* [WRITTEN INSTRUCTION] Retype each line of the data below word for word, omitting the pictures.

Word and element pointing data:
-- Begin --

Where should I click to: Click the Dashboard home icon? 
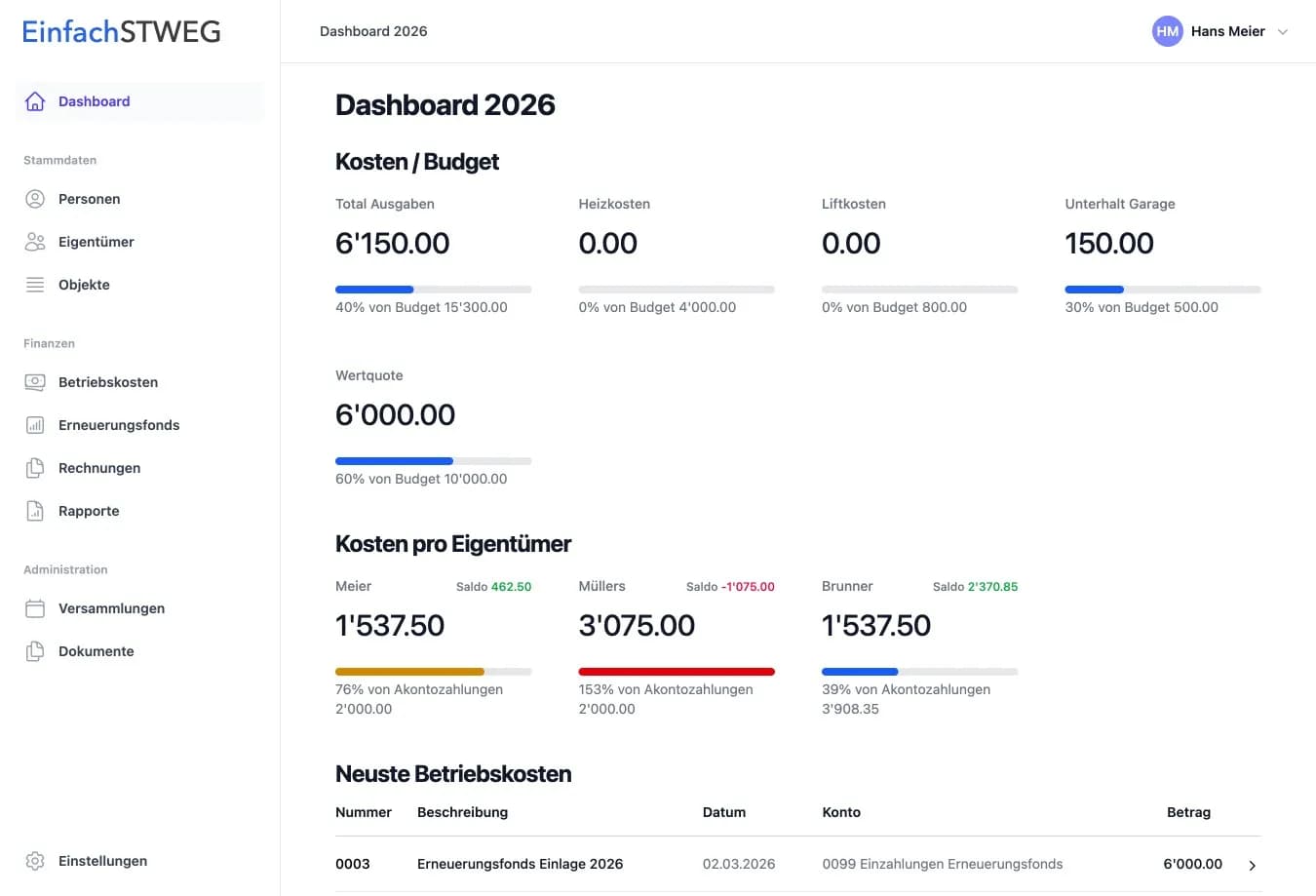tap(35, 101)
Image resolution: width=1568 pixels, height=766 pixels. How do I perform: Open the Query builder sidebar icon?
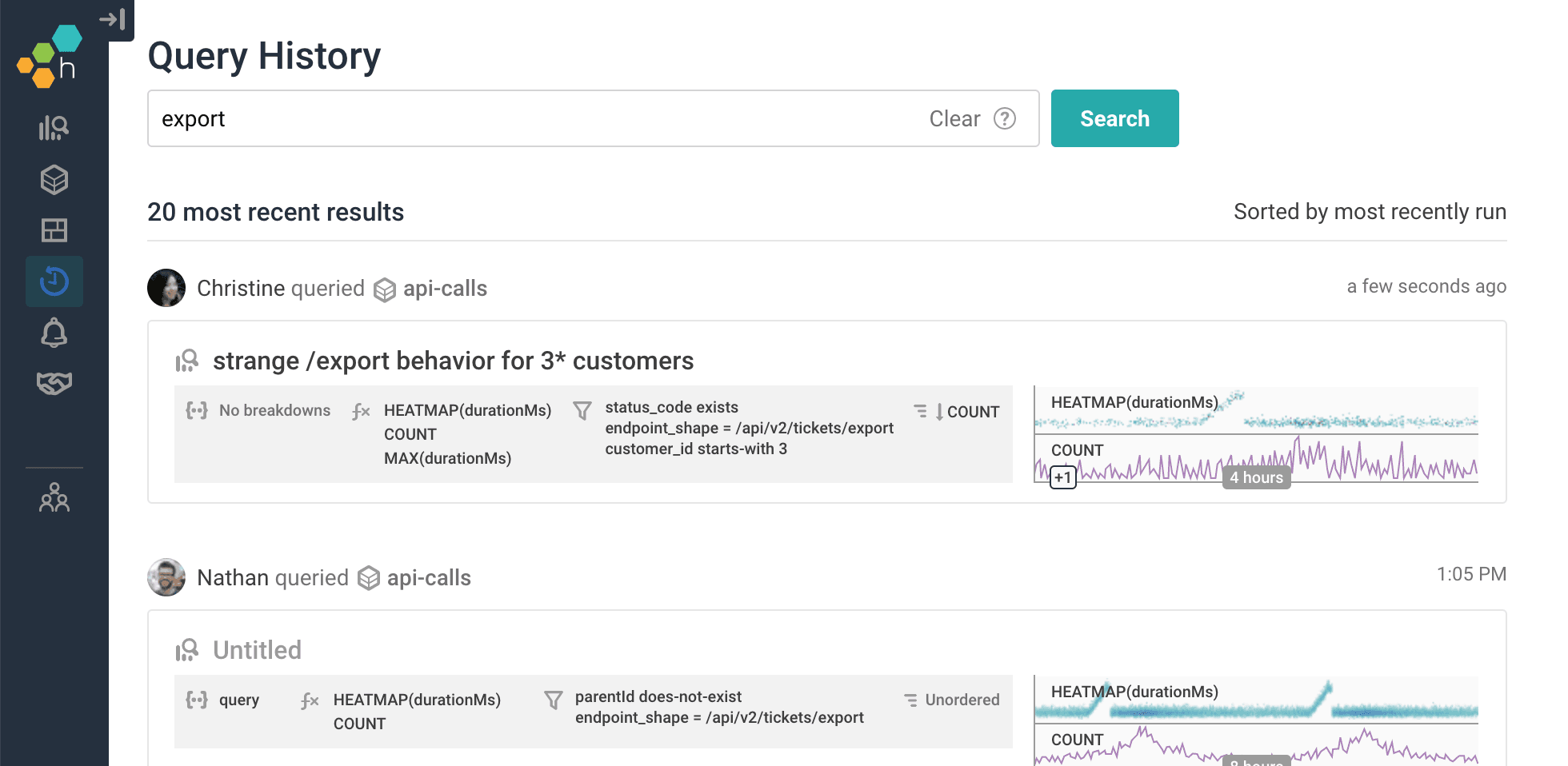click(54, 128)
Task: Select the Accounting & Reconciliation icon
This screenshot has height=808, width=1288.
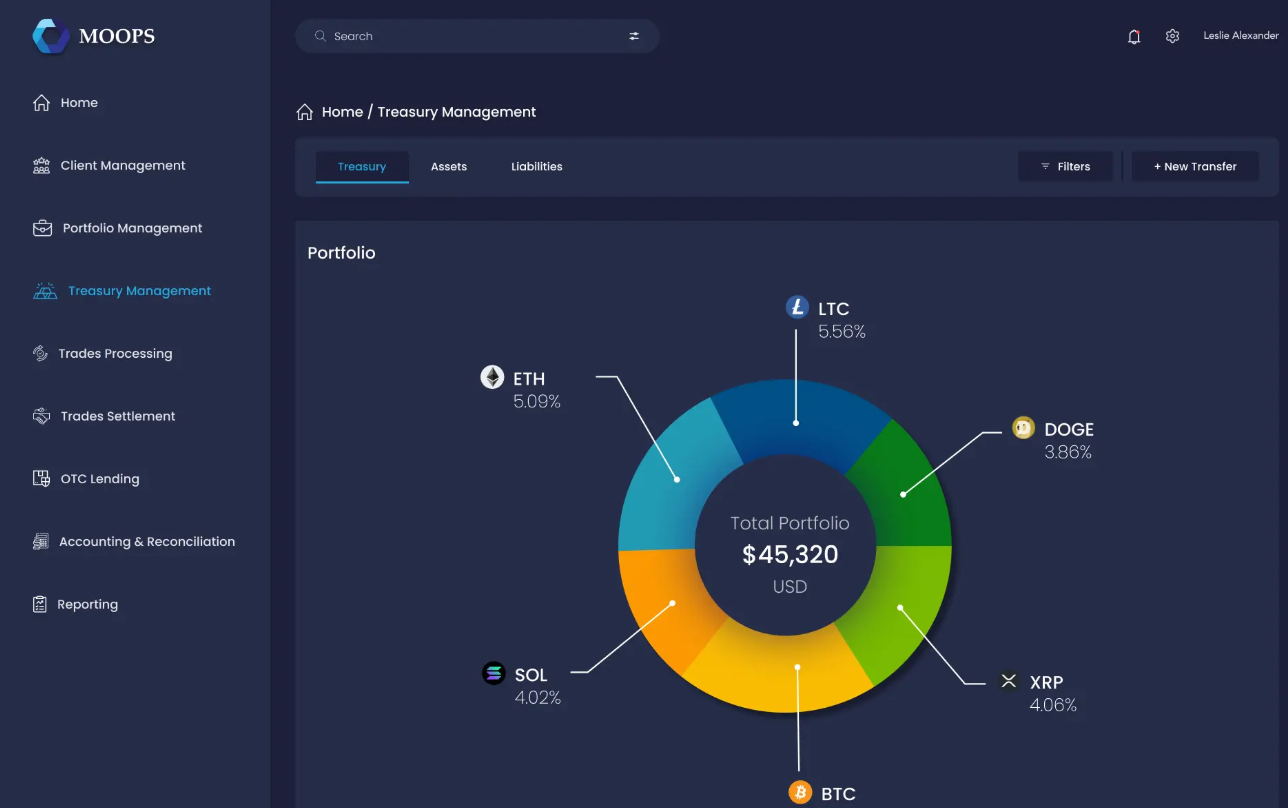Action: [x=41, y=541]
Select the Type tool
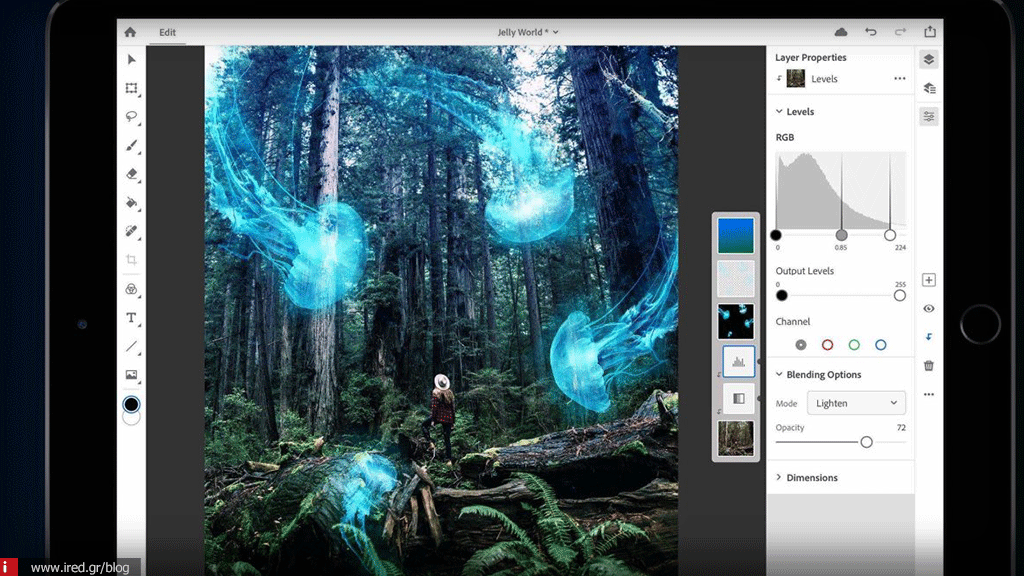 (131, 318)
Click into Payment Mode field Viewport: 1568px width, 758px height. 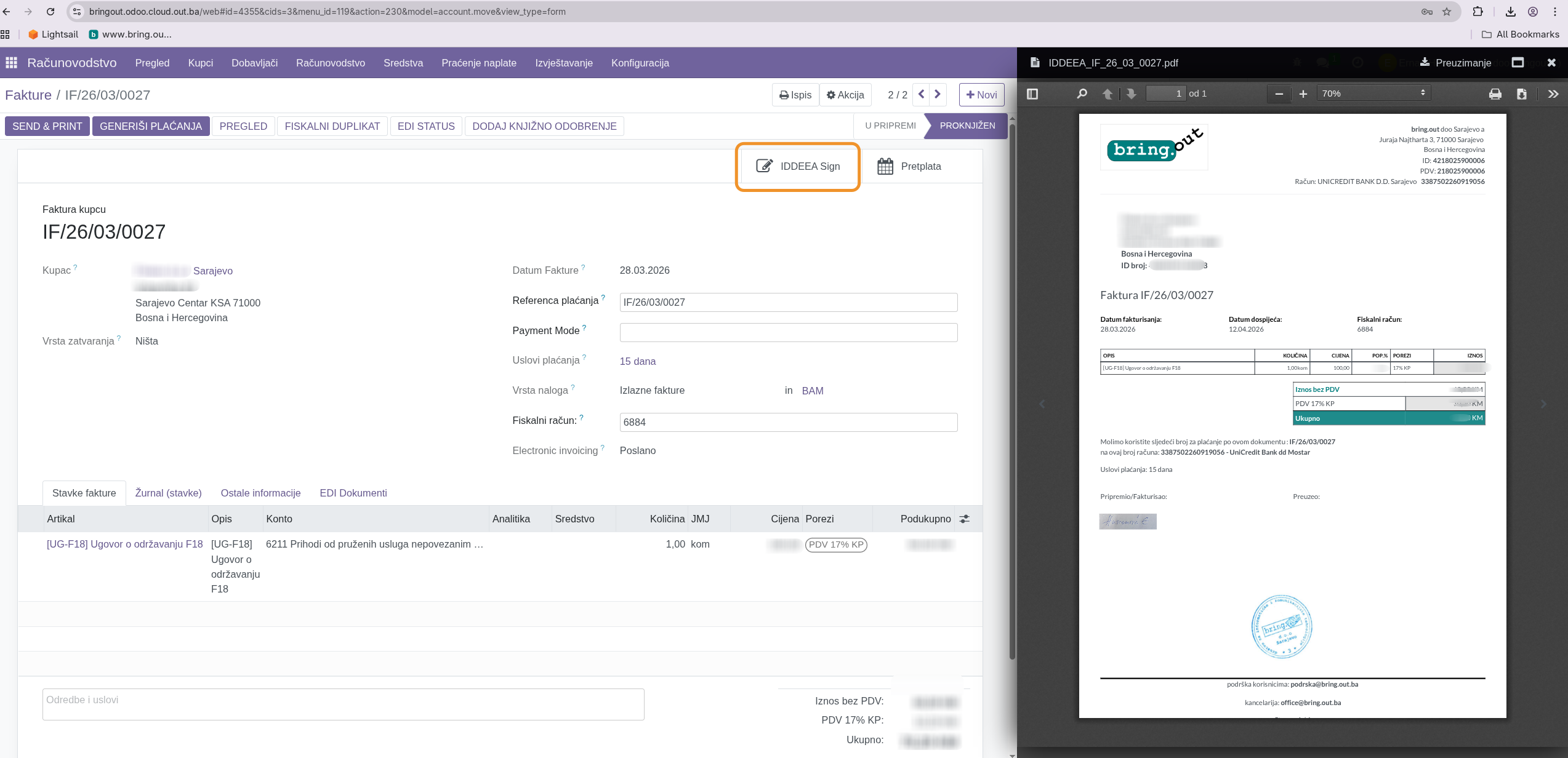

-- End --

* [ANSWER BELOW]
Where should I click to: Click the Dashboard home icon? 
tap(35, 101)
Image resolution: width=1568 pixels, height=766 pixels. How do I perform: Open the Query builder sidebar icon?
click(54, 128)
Task: Select the Accounting & Reconciliation icon
This screenshot has height=808, width=1288.
Action: [x=41, y=541]
Select the Type tool
 (131, 318)
Click into Payment Mode field Viewport: 1568px width, 758px height. 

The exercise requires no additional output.